Kueh Tutu’s history stretches back to the 1930’s when it was first popularized by Tan Yong Fa, a man who arrived in Singapore from Fujian. He started making a traditional Fujian steamed rice cake called song gao 松糕 which was a large plain rice cake made from pounded rice that cut into smaller slices after steaming. Somewhere along the line, he (or one of his clansmen) started making them smaller and filling them with peanuts and grated coconut and thus Kueh Tutu was born.
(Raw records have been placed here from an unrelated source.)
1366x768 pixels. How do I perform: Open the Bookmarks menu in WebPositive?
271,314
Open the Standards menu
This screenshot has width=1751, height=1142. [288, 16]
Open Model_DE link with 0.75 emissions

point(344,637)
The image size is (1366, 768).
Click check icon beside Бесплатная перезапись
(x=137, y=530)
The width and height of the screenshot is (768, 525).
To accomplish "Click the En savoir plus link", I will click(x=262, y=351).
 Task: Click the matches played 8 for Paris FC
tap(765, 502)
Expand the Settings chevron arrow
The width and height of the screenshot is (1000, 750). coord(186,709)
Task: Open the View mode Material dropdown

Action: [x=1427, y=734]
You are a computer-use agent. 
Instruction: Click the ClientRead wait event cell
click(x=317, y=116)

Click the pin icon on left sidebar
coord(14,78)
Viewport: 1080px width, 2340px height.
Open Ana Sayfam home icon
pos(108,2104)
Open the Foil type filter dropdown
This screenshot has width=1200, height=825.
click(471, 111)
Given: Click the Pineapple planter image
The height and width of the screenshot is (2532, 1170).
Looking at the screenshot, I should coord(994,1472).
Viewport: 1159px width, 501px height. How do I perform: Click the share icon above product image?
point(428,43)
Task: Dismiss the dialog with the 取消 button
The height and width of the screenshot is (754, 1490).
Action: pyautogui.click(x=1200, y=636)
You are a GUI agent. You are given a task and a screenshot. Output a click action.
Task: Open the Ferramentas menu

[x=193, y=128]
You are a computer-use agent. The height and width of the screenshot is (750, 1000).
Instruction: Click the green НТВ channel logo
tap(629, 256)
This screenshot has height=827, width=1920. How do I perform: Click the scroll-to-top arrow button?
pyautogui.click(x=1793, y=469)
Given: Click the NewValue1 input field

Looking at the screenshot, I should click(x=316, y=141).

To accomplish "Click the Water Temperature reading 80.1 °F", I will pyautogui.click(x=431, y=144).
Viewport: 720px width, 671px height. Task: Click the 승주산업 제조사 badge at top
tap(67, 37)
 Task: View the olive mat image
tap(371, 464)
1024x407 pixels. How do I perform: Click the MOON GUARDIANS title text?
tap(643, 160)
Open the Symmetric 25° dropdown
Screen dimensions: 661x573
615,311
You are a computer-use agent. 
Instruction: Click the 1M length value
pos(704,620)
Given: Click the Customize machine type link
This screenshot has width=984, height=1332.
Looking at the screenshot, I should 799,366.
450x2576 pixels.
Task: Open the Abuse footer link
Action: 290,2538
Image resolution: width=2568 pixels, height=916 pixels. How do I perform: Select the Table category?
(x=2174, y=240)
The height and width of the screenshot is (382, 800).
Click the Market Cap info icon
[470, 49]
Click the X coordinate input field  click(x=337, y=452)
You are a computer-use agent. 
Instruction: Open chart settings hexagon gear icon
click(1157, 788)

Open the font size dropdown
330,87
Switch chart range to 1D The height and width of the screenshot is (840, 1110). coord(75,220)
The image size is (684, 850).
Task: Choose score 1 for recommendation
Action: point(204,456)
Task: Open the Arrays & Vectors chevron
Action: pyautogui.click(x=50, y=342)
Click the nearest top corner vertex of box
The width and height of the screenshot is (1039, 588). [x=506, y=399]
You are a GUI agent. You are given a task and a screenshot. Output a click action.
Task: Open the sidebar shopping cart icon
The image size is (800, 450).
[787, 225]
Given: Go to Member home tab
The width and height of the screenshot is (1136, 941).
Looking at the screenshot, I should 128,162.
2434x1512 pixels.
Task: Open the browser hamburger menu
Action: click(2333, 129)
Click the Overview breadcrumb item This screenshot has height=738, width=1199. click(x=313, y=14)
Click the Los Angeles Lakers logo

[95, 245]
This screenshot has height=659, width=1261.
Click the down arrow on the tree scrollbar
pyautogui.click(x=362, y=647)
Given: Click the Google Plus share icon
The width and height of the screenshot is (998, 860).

Generations of Kueh Tutu mold from the early brass molds to present day stainless steel
Generations of Kueh Tutu mold from the early brass molds to present day stainless steel

The term Kueh Tutu has been around since the very early days and was so called because the steamers that were used to make the cakes made a “Tu Tu” sound when the water was bubbling away. The Malays have a very similar cake called Putu Piring which also is a steamed rice cake but has gula melaka filling and is eaten with fresh grated coconut. It is said that Putu Piring was the Malay version of the South Indian Putu Mayyam and has been a traditional Malay dish for a long time.

Although the historical records seem to say that both cakes evolved independently of each other, I find it hard to imagine that there was no link between the two. I believe that it is likely that Chinese were inspired by the Putu Piring when they first arrived from Fujian which eventually gave rise to them morphing 松糕 into Kueh Tutu. In addition, the similarity between the names “Putu” and “Tutu” are too similar to just simply ignore. However, that is only my theory and I have yet to find any evidence to support it.

Rice and peanut pounding machine
Rice and peanut pounding machine

You might be pleased to know that the Tan family are still around and making the Kueh Tutu the traditional way. If you have ever eaten Kueh Tutu and went away thinking that it was dry and floury, that is because it was made from commercially sourced rice flour. In order to get a Kueh Tutu with a moist and springy texture, the rice needs to be pounded. When Mr Tan first arrived in Singapore, this was done manually. But in the 50’s, the process was mechanized. This machine is like a huge, crucible which pounds whole grain Thai Jasmine rice into a coarse flour which is then sieved and made into Kueh Tutu. The peanuts are also similar roasted, ground and pounded by the machine. Even with the mechanized pounder, the process is still very laborious as you still need someone to sit beside the pounder to stir the rice or peanuts around!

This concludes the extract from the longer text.